EXERCISE MATERIALS »

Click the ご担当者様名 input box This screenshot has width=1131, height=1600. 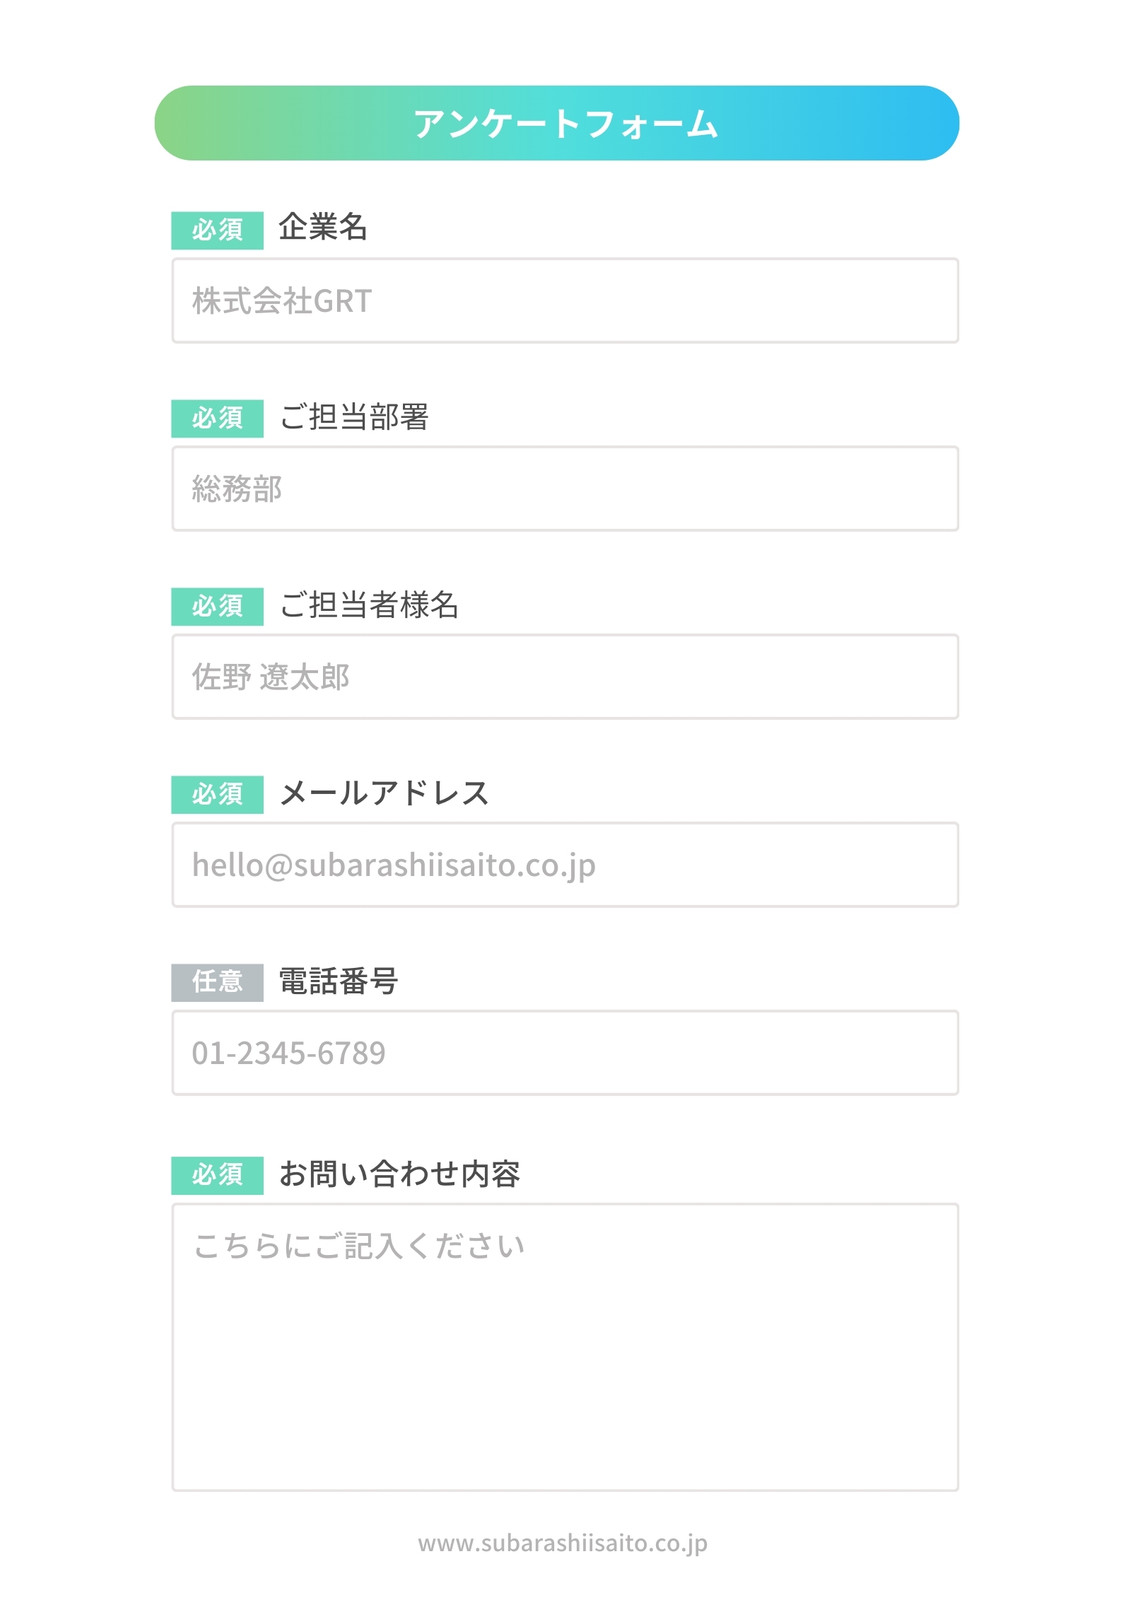point(565,676)
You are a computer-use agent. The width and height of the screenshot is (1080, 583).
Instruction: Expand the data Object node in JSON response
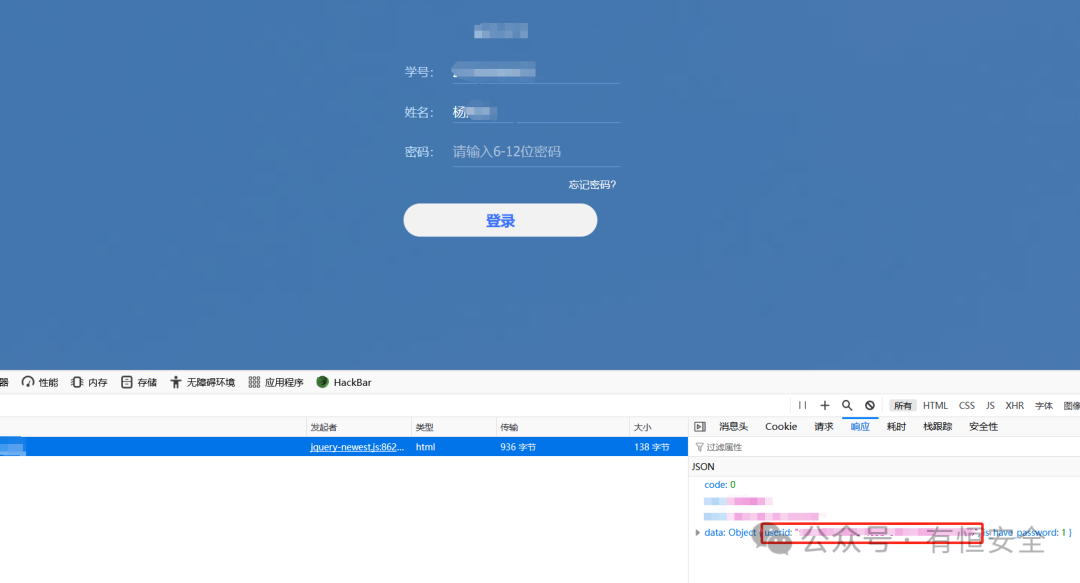point(697,532)
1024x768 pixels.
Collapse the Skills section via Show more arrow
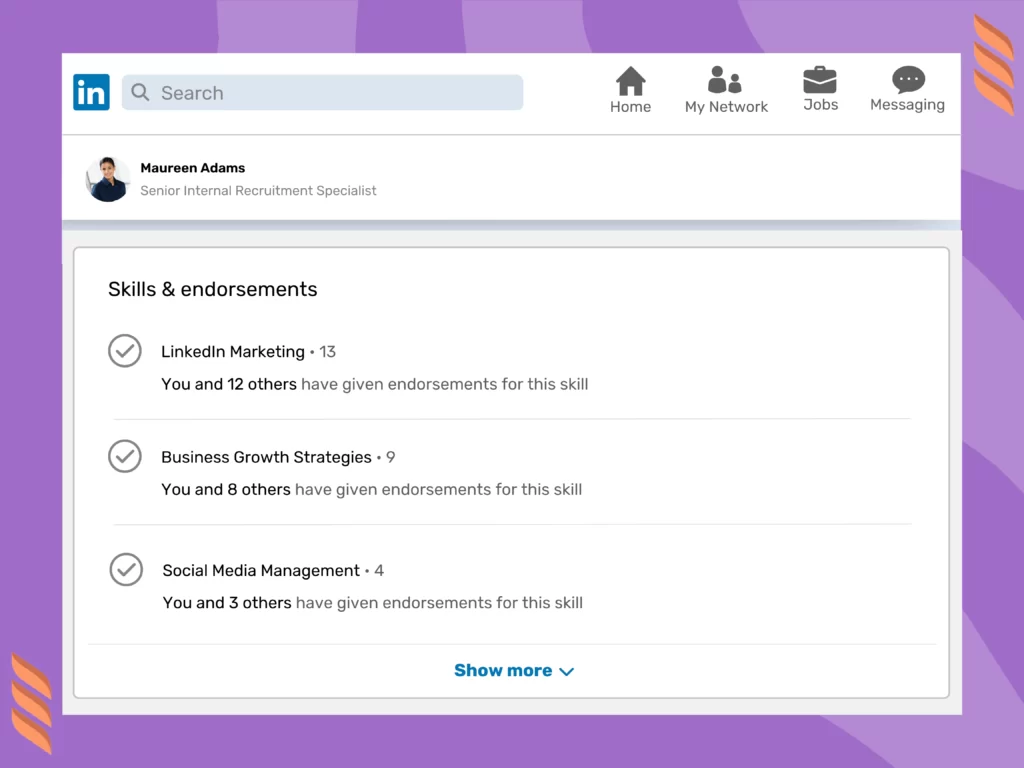click(x=567, y=672)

TASK OBJECTIVE » Without any pictures, reproduce exactly the lines from the line that contains "Collapse the Skills" to the end of the entries above, both ends included.

EXERCISE SOLUTION »
Collapse the Skills section via Show more arrow
click(x=567, y=672)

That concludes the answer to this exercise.